Records to process:
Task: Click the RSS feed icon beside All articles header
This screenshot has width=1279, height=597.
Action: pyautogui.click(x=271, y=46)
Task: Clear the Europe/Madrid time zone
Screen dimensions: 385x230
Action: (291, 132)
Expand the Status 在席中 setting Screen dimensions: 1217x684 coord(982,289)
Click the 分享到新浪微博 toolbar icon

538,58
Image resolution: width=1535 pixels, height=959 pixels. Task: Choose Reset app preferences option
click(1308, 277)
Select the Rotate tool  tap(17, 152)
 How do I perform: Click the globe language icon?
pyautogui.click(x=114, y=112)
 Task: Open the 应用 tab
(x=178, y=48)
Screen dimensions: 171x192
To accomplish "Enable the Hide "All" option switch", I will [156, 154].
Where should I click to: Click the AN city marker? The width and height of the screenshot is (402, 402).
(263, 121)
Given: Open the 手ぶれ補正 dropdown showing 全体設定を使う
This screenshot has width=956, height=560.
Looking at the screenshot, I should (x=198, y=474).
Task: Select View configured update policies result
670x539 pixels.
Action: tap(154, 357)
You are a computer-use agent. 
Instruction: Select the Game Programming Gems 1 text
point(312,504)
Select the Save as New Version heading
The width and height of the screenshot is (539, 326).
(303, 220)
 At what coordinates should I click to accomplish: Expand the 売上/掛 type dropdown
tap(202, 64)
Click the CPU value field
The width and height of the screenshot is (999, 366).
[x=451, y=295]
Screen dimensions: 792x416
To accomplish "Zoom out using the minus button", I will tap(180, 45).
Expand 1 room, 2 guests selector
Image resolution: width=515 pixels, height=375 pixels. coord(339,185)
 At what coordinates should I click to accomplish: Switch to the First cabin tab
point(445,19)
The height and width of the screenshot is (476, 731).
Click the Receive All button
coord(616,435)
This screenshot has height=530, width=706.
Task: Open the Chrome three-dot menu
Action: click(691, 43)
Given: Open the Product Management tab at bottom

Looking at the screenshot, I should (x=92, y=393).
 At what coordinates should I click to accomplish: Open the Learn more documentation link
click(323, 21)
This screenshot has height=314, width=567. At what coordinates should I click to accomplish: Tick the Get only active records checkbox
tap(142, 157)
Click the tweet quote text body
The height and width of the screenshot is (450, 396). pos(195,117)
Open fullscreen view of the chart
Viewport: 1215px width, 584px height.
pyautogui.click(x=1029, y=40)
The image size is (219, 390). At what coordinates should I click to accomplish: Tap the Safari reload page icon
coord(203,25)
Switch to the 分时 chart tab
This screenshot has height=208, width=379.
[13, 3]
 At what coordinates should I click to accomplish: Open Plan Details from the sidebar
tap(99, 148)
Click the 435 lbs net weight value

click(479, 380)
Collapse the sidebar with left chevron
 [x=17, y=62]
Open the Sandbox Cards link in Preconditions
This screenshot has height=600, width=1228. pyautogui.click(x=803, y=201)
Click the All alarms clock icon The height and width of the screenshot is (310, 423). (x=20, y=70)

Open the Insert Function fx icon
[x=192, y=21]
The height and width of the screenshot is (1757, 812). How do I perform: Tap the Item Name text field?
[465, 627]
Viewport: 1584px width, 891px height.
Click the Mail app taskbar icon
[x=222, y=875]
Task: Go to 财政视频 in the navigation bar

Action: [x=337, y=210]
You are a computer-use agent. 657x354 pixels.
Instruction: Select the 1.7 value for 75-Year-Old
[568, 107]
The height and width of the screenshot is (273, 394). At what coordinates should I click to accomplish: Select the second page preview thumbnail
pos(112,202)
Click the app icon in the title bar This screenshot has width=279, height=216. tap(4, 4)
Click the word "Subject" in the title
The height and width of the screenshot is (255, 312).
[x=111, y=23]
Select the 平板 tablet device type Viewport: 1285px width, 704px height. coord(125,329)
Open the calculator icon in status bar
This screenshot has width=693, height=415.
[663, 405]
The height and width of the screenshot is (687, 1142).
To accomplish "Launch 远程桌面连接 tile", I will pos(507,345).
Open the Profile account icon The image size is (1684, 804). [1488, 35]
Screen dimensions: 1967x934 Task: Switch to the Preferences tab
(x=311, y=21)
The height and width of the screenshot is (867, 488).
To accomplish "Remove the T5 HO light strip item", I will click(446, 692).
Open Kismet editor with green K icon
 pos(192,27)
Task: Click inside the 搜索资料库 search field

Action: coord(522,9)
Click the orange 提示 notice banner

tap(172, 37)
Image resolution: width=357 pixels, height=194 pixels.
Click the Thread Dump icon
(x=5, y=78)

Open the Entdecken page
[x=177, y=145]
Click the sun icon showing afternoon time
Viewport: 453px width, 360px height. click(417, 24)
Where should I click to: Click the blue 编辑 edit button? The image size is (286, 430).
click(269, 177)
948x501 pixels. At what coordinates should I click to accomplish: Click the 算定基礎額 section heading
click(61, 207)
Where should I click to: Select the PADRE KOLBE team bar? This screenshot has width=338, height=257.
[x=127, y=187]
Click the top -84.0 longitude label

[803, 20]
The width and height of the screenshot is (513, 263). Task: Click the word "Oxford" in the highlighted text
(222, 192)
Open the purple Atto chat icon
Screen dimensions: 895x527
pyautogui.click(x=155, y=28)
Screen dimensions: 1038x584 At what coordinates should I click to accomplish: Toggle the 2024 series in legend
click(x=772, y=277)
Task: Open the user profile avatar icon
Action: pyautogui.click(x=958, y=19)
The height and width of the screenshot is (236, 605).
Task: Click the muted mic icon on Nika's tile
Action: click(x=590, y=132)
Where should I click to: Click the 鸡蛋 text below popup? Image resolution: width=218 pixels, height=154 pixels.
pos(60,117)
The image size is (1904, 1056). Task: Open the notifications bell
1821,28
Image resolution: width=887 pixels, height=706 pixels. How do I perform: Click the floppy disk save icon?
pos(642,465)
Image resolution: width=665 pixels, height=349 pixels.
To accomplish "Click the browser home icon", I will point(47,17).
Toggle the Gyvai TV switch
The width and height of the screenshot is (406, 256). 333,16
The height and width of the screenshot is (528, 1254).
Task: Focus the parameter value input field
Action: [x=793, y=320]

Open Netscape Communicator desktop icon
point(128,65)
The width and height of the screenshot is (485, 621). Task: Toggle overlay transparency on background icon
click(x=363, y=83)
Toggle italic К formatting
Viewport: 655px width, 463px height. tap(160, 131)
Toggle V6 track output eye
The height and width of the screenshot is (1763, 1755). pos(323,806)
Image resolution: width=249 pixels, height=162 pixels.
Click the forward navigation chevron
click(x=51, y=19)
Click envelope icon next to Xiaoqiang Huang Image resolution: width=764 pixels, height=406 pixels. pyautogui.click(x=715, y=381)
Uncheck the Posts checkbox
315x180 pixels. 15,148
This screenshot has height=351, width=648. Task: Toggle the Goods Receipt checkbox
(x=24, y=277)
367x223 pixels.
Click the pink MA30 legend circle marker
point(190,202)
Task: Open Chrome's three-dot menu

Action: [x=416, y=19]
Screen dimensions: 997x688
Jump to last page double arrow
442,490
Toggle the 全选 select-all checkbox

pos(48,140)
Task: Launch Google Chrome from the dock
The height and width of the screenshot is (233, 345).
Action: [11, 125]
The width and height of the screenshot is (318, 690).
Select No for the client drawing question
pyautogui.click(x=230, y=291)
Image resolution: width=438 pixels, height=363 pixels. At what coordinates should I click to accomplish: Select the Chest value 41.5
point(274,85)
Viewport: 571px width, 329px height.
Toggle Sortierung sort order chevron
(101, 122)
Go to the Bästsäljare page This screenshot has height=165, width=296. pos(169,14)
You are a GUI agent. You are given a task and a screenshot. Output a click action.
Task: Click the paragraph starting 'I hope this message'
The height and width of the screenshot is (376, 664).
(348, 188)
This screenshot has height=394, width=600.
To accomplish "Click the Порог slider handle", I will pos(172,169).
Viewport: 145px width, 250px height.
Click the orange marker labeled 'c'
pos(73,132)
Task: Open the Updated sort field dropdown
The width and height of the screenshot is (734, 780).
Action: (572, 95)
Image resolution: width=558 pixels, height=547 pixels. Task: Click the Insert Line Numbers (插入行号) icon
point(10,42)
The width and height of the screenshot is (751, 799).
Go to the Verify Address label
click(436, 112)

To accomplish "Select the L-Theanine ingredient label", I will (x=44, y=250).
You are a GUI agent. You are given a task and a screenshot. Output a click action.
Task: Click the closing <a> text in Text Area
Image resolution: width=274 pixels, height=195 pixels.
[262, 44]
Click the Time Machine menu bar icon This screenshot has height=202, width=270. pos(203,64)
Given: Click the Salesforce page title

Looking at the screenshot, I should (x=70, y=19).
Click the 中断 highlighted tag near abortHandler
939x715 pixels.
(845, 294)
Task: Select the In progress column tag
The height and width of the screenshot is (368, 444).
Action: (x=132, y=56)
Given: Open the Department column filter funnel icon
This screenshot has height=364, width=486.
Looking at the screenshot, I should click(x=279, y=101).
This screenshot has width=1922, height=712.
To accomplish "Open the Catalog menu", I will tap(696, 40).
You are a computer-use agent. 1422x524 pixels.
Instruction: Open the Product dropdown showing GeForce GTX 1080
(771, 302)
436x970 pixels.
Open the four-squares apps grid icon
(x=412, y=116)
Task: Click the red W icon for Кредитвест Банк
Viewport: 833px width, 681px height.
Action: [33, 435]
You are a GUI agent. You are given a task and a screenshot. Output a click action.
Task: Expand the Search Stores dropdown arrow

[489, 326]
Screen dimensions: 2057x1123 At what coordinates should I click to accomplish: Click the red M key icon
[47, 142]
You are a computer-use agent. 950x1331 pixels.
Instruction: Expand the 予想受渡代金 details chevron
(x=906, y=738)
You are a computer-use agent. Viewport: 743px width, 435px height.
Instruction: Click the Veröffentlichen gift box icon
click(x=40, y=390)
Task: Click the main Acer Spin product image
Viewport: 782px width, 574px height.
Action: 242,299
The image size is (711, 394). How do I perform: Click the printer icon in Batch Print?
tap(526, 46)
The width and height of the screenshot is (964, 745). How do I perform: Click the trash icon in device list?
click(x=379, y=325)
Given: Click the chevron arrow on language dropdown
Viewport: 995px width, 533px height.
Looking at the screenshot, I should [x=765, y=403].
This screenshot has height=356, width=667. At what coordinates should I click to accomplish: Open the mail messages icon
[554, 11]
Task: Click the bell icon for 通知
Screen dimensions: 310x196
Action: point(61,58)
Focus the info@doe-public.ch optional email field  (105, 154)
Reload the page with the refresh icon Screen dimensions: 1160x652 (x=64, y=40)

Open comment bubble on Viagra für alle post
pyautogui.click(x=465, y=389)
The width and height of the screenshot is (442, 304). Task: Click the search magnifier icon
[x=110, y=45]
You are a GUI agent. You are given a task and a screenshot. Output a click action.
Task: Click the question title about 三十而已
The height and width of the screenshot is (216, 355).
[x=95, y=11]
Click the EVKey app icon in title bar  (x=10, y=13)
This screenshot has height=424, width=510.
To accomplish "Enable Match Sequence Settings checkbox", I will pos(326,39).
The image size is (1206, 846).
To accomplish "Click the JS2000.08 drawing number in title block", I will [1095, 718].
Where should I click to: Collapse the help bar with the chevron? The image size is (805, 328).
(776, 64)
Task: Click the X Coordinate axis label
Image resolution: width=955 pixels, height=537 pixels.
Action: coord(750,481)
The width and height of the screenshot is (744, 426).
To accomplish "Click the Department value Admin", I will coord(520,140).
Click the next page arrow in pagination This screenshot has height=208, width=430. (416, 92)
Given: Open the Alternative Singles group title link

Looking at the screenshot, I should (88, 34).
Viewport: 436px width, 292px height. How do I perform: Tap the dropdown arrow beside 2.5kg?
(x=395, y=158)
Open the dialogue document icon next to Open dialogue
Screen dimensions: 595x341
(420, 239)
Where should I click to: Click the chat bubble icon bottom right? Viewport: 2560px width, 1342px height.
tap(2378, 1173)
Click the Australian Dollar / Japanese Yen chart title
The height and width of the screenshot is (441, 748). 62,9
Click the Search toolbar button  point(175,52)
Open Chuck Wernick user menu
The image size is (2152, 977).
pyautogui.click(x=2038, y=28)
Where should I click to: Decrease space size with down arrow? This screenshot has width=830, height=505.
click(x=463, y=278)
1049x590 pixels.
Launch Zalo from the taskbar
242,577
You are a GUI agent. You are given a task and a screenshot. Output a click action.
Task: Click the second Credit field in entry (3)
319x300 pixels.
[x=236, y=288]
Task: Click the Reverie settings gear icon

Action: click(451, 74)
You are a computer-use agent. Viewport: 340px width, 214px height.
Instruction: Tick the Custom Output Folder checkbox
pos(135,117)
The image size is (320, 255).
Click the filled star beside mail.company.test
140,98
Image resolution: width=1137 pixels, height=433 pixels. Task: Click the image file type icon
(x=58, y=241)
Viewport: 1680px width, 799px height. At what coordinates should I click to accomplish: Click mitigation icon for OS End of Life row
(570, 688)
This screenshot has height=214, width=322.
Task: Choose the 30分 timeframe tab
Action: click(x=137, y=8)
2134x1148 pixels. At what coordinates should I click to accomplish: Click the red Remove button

Stated task: Lay out the listing from its first line through the line containing "Action: (291, 132)" as a two-column CSV with the headers source_text and answer, one row for each piece of text and the answer that follows it. Put each value in a single quoted field and turn any line breaks into spaces.

Answer below:
source_text,answer
"Task: Click the RSS feed icon beside All articles header This screenshot has width=1279, height=597.","Action: pyautogui.click(x=271, y=46)"
"Task: Clear the Europe/Madrid time zone Screen dimensions: 385x230","Action: (291, 132)"